Sergio Rubini dirige gli attori Vittoria Puccini e Riccardo Scamarcio nella pellicola Colpo d’occhio, storia di un triangolo amoroso in cui interpreta il cineasta pugliese si riserva la parte di un mefistofelico critico d’arte, Lulli. I film di Rubini ci hanno abituato a storie mai banali, con intrecci complessi e personaggi dalla psiche profonda, ben studiata. Quest’ultima pellicola non fa eccezione, raccontando di ambizioni, di amore ingenuo e di manie che credono di essere amore.
La storia di Colpo d’occhio gira intorno ai personaggi del prof. Lulli e dell’artista emergente Adrian Scala (Scamarcio, n.d.r.). Come giudica questi due uomini?
Io mi identifico totalmente in Adrian. Occorre fare attenzione nel giudicarlo, bisognerebbe prima identificarsi bene con lui. Molto peggio di Adrian è Lulli. Il giovane artista è drogato di successo: quando lo si ottiene per la prima volta è un po’ come vivere uno stato di grazia, un’epifania. Voler sostenere il successo è ciò che fa precipitare il personaggio di Scamarcio. Tuttavia è Lulli a nutrire il bisogno di successo di Adrian, a creare la sua dipendenza.
Ha scelto di ambientare le vicende raccontate nella cornice del mondo dell’arte, non sarà un modo per parlare indirettamente anche di quello del cinema?
La figura del critico è più determinante nel mondo dell’arte di quanto non lo sia nel cinema. In ogni caso il film è teso a raccontare soprattutto il conflitto tra due figure: quelle di Lulli e di Adrian, l’uno è la ragione, l’altro è l’istinto. Entrambi vivono in ognuno di noi, ma io ho voluto fossero due personaggi distinti. Il modo dell’arte era semplicemente più funzionale alla storia che volevo raccontare, una storia di ambizione sfrenata porta alla rovina.
Che cosa l’ha aiutata a scrivere e dirigere il film?
Credo siano molto importanti per me le letture che faccio. Per il mio film precedente, La Terra, avevo letto molto Dostoevskji, e anche in Colpo d’occhio ci sono riferimenti a quel tipo di indagine psicologica, e al contrasto tra nichilismo e resurrezione. Non c’è più spazio al risorgere, c’è davanti a noi un orizzonte cinico e nichilista.
Come vive il doppio ruolo di attore e regista?
Ultimamente mi sono riservato ruoli piccoli perchè sostenere questo doppio lavoro è molto pesante, e poi finisce sempre che mi senta l’attore meno curato, meno preparato. I produttori però mi chiedono sempre di recitare, così questa volta ho accettato. Poi quando sono sul set, magicamente trovo un equilibrio per entrambi i ruoli.

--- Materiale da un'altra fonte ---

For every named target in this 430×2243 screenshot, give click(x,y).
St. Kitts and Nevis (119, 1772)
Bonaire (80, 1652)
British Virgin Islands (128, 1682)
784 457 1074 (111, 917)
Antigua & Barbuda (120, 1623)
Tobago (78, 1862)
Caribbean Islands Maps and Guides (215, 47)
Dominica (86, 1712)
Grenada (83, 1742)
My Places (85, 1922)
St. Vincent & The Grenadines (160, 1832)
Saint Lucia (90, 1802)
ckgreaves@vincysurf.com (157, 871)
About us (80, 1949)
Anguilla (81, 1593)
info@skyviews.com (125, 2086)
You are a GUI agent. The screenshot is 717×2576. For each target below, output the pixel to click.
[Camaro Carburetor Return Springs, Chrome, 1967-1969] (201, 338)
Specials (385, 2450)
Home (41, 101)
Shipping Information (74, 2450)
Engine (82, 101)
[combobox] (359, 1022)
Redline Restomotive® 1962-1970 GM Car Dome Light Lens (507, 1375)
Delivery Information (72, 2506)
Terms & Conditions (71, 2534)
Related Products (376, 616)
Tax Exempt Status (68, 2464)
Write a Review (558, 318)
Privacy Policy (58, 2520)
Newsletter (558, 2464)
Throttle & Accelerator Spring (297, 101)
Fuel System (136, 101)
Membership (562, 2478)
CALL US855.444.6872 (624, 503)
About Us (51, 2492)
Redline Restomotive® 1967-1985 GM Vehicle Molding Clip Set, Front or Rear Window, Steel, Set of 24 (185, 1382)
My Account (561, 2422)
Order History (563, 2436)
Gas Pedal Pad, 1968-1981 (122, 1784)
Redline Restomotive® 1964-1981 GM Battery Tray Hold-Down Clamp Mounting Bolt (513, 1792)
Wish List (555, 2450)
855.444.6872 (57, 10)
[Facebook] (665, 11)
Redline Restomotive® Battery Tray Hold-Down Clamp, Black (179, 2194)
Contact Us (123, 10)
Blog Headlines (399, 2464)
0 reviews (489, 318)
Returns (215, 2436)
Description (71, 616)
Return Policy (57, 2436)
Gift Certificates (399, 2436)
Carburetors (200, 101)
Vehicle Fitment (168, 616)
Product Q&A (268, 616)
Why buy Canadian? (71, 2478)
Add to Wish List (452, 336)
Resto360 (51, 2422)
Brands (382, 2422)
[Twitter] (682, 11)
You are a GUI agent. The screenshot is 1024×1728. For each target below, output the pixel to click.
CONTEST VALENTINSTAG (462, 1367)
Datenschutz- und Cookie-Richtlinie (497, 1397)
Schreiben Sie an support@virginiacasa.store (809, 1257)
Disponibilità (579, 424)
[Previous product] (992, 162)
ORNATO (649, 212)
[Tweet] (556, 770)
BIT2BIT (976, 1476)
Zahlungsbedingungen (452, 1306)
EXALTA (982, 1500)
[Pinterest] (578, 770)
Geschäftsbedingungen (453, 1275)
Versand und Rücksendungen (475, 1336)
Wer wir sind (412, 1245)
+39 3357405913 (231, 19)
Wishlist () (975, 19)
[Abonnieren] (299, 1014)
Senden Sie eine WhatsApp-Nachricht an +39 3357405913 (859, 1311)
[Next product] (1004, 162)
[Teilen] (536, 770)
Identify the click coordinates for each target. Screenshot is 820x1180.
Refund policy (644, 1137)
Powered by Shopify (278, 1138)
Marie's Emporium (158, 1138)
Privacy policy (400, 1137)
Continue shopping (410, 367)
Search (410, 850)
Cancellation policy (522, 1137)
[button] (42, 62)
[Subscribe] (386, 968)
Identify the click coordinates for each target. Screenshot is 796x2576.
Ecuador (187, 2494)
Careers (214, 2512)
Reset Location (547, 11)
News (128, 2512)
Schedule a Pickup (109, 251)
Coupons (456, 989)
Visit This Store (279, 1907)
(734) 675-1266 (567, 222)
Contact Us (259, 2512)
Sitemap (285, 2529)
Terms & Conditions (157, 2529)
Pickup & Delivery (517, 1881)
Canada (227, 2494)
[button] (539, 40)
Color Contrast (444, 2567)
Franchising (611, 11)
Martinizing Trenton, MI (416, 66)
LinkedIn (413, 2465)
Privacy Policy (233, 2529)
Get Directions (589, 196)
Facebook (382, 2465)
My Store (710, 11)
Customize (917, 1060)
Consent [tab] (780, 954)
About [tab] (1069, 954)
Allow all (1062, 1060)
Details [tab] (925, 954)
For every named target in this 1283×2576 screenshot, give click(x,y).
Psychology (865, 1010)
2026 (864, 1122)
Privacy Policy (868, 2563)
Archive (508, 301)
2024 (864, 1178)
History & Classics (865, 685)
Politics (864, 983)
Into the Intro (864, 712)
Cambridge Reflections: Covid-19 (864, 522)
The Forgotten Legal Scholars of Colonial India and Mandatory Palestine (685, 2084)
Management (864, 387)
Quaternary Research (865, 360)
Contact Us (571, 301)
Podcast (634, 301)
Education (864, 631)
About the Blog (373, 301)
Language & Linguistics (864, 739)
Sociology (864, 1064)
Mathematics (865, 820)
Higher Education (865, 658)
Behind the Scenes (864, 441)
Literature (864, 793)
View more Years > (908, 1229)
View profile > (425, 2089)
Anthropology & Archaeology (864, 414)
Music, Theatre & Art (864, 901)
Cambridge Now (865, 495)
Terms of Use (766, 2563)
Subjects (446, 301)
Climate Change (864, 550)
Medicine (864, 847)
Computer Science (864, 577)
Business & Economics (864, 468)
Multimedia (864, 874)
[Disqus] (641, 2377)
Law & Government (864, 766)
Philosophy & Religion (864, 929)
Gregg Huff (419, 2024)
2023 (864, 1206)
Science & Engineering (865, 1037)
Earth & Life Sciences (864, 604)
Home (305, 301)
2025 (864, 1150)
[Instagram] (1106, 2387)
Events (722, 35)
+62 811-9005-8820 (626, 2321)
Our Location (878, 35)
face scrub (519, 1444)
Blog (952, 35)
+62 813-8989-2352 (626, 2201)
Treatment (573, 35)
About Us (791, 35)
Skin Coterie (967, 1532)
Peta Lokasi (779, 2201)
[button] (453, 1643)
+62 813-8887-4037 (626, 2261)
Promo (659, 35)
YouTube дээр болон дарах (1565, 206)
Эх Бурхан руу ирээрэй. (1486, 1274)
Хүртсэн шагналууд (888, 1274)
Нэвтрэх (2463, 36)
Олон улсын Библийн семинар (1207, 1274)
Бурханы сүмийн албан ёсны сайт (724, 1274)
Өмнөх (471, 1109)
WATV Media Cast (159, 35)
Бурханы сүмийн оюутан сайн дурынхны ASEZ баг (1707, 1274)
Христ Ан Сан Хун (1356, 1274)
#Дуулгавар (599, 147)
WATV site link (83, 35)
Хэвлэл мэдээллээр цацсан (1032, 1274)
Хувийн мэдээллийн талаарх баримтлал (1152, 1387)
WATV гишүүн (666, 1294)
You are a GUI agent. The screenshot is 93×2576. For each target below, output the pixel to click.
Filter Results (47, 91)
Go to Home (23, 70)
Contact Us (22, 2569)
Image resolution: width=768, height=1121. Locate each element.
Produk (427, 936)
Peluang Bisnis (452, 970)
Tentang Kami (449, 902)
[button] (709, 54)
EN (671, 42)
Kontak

Da dove arriva l’ispirazione per questo film?
Boh! sinceramente non so nemmeno io… come ho già detto leggo molto, ma non saprei dire cosa mi fa balenare un’idea. Penso che le persone si dividano tra chi ama ascoltare e chi ama raccontare, nonostante mi piaccia la letteratura, io appartengo decisamente al secondo gruppo.
Per un certo periodo è circolata la voce di un secondo finale alternativo a quello poi scelto, come ha deciso quale usare?
In realtà… era una bufala! Non volevamo che i paparazzi e i giornalisti che giravano intorno al set svelassero il finale, quindi abbiamo deciso semplicemente di depistarli.